Si certains comme Gilles Sauron définissent le LIMC comme un catalogue “modèle”, d'autres, à l’inverse, dénoncent certains problèmes. Renaud Robert insiste sur la proximité des images entre elles, leur disposition et leur mise en relation qui parfois doit être à relativiser et regarder d’un autre angle. 

 

3.3. Le Corpus Vasorum Antiquorum

Le Corpus Vasorum Antiquorum est un projet de recherche mené par l’Union académique internationale depuis 1919, à l’initiative d’Edmond Pottier. Il a pour objectif la publication en catalogues du corpus des vases,  grecs, chypriote, italiote, ibérique ou encore thrace, présents dans les collections des musées. 

Marie-Christine Villanueva-Puig, si elle voit positivement le concept du CVA, note la difficulté à utiliser ses premiers exemplaires et préfère une utilisation matérielle plutôt que numérique. Martine Denoyelle et Mary Beard soulignent la qualité variable des photos proposées par le CVA. François Lissarrague signale à la fois les aspects positif et négatif du CVA en étant optimiste vis-à-vis de sa numérisation. Luca Guiliani défend la qualité des différents CVA et leur amélioration avec le temps. Enfin, Luca Cerachi démontre le caractère indispensable du CVA pour la recherche archéologique.

 

4. Le corpus par rapport à la mise en série

En soi, les deux notions sont extrêmement proches, tout en demeurant différentes. Nous avons pu comprendre que la mise en série d’images permet de mettre en valeur les singularités de chacune d’entre elles et d’occasionner une sorte de dialogue entre elles. Le corpus fait à peu près la même chose. Une série se définit par le rassemblement d’éléments de même nature rangés autour d’un même critère. Ce que l’on peut voir ici, c’est que la question de l’objectif de mise en étude est moins présent dans la mise en série que dans la notion de corpus, ainsi que la réunion des œuvres autour de mêmes critères dans le cadre d’une étude. Cependant, la mise en série peut aussi être vue comme une étape d’élaboration d’un corpus.
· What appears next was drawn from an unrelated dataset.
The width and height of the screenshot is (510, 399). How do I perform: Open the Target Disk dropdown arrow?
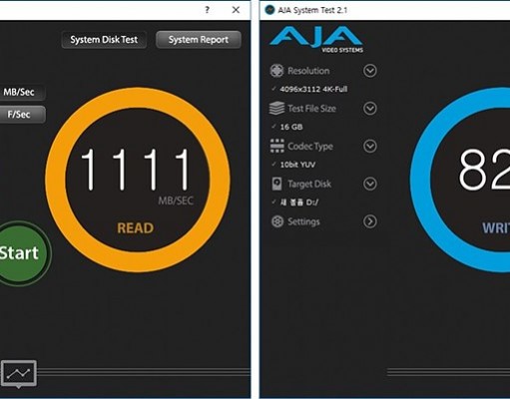coord(370,184)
Martine Denoyelle souligne le fait que la mise en série sert de référence en vue d’analyse d’une image. François Lissarrague, lui, appuie sur la réception de corpus constitués. Ils diffèrent d’une mise en série car ils sont pensés, organisés et répondent à une catégorisation répondant à des pistes d’étude spécifiques. Pour Gilles Sauron, nous pouvons reprendre sa comparaison chimique, où la mise en série, elle, recontextualise une image parmi ses semblables…

Luca Giuliani interroge sur l’ancrage d’une image dans un groupe, et son insertion peut servir alors de révélateur pour d’autres sujets dudit groupe.
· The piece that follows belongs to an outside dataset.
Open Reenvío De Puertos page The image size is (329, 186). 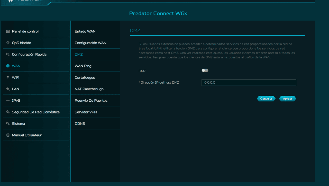coord(91,101)
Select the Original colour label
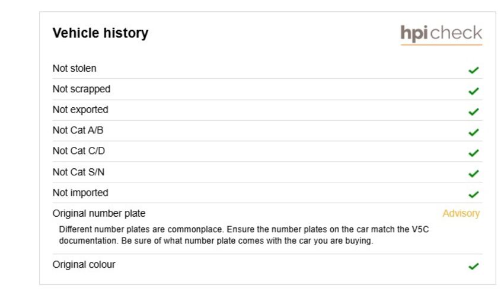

Luca Cerchiai lui insiste sur comment l’analyse et les angles d’étude d’une œuvre dépend de la série dans laquelle elle s’inscrit dans le sens où, le corpus, lui-même constitué selon certaines lignes directrices, indique et guide l’étude du chercheur par l’influence que cela engendre. La singularité se révèle par l’insertion dans le groupe.